STEPHAN ALAN WARNOCK,
PLAINTIFF,
v.
CITY OF CANTON, SOUTH DAKOTA, A MUNICIPALITY; AMY NELSON, INDIVIDUALLY AND IN HER CAPACITY AS CITY MANAGER OF CANTON, SOUTH DAKOTA;
LARRY NELSON, INDIVIDUALLY AND IN HIS CAPACITY AS CITY ATTORNEY FOR THE CITY OF CANTON, SOUTH DAKOTA; JOHNATHAN TOSO, INDIVIDUALLY AND IN HIS CAPACITY AS MAYOR OF THE CITY OF CANTON, SOUTH DAKOTA; LIZ BOWLING, INDIVIDUALLY AND IN HER CAPACITY AS COMMISSIONER OF THE CITY OF CANTON, SOUTH DAKOTA; CHAD BROWN, INDIVIDUALLY AND IN HIS CAPACITY AS COMMISSIONER OF THE CITY OF CANTON, SOUTH DAKOTA; PAUL KONIETZKO, INDIVIDUALLY AND IN HIS CAPACITY AS COMMISSIONER OF THE CITY OF CANTON, SOUTH DAKOTA; TERRY GLENN, INDIVIDUALLY AND IN HIS CAPACITY AS COMMISSIONER FOR THE CITY OF CANTON, SOUTH DAKOTA; BRIAN ALDEN, INDIVIDUALLY AND IN HIS CAPACITY AS COMMISSIONER FOR THE CITY OF CANTON, SOUTH DAKOTA; CONNIE BOGUE, INDIVIDUALLY AND IN HER CAPACITY AS COMMISSIONER FOR THE CITY OF CANTON, SOUTH DAKOTA; JEFF NOLTE, INDIVIDUALLY AND IN HIS CAPACITY AS COMMISSIONER OF THE CITY OF CANTON, SOUTH DAKOTA; AND MARK IVERSON, INDIVIDUALLY AND IN HIS CAPACITY AS COMMISSIONER OF THE CITY OF CANTON, SOUTH DAKOTA, DEFENDANTS.
* * * * * * * * *
### What this exercise asks:
1. Name every defendant that the case caption above identifies as a commissioner of the City of Canton, South Dakota.
2. Extend the case caption above, starting right after its closing word "DEFENDANTS."
* * * * * * * * *
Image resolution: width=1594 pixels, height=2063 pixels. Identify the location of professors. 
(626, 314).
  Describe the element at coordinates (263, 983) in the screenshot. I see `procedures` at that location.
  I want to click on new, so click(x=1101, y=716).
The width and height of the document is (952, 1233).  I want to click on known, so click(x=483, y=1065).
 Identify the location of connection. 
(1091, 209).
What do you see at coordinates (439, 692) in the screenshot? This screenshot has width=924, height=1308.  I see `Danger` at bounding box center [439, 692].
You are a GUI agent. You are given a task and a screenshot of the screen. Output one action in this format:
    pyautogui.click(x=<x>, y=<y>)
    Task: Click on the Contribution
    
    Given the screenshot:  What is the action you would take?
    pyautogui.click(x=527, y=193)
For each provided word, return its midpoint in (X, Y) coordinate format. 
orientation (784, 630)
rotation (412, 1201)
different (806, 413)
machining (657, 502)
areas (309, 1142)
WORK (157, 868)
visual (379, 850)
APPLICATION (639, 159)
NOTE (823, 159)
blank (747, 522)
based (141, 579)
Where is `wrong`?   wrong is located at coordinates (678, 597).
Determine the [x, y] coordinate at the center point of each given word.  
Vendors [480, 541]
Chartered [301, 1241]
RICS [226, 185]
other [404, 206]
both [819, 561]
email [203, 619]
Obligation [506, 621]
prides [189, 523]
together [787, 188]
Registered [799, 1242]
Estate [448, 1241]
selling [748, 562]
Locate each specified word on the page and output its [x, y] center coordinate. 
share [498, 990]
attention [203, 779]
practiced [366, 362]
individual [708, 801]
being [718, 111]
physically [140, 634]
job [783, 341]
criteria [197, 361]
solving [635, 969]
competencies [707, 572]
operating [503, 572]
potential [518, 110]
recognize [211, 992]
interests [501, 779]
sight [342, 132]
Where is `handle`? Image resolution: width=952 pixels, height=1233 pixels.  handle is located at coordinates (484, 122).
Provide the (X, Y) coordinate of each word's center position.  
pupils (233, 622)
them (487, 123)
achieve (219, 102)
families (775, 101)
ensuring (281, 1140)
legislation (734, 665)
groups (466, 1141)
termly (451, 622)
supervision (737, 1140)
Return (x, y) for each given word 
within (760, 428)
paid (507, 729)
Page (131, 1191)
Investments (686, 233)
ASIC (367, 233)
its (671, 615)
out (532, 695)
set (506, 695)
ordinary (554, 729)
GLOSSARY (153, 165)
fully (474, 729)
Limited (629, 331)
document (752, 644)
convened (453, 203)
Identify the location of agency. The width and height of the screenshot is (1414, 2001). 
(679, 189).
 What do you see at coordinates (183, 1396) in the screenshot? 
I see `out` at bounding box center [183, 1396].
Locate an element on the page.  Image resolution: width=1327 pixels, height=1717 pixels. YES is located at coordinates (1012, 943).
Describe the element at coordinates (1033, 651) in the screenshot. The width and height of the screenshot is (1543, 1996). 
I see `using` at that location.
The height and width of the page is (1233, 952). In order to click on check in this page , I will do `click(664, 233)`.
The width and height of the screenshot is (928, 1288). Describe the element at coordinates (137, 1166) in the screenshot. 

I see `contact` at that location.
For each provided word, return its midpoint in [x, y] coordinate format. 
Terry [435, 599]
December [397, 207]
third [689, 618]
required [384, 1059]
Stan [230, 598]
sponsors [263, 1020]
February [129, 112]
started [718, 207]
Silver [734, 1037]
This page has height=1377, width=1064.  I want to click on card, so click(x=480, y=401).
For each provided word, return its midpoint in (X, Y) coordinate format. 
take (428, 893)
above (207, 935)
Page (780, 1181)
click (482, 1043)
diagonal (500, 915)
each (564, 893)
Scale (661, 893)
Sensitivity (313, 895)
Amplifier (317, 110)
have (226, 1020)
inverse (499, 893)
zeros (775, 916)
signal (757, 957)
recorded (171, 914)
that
* * * * * * * * *
### Answer list:
1.
LIZ BOWLING
CHAD BROWN
PAUL KONIETZKO
TERRY GLENN
BRIAN ALDEN
CONNIE BOGUE
JEFF NOLTE
MARK IVERSON

2.
The opinion of the court was delivered by: Karen E. Schreier Chief Judge

ORDER GRANTING DEFENDANTS' MOTION FOR SUMMARY JUDGMENT

Defendants move for summary judgment and claim that all of plaintiff's claims fail as a matter of law and should be dismissed. Docket 17. Defendants argue that plaintiff cannot establish that he was denied due process because he does not have a property interest in his employment, he cannot maintain a cause of action under the Privacy Act against a municipality, he cannot establish that defendants acted outrageously, and that a § 1983 claim cannot be maintained against any of the defendants in their official or individual capacities. Plaintiff, Stephan Alan Warnock, resists that motion. Docket 21. Warnock claims that there are genuine disputes of material fact that must be decided by the jury, and defendants' motion should be denied. For the following reasons, defendants' motion for summary judgment is granted.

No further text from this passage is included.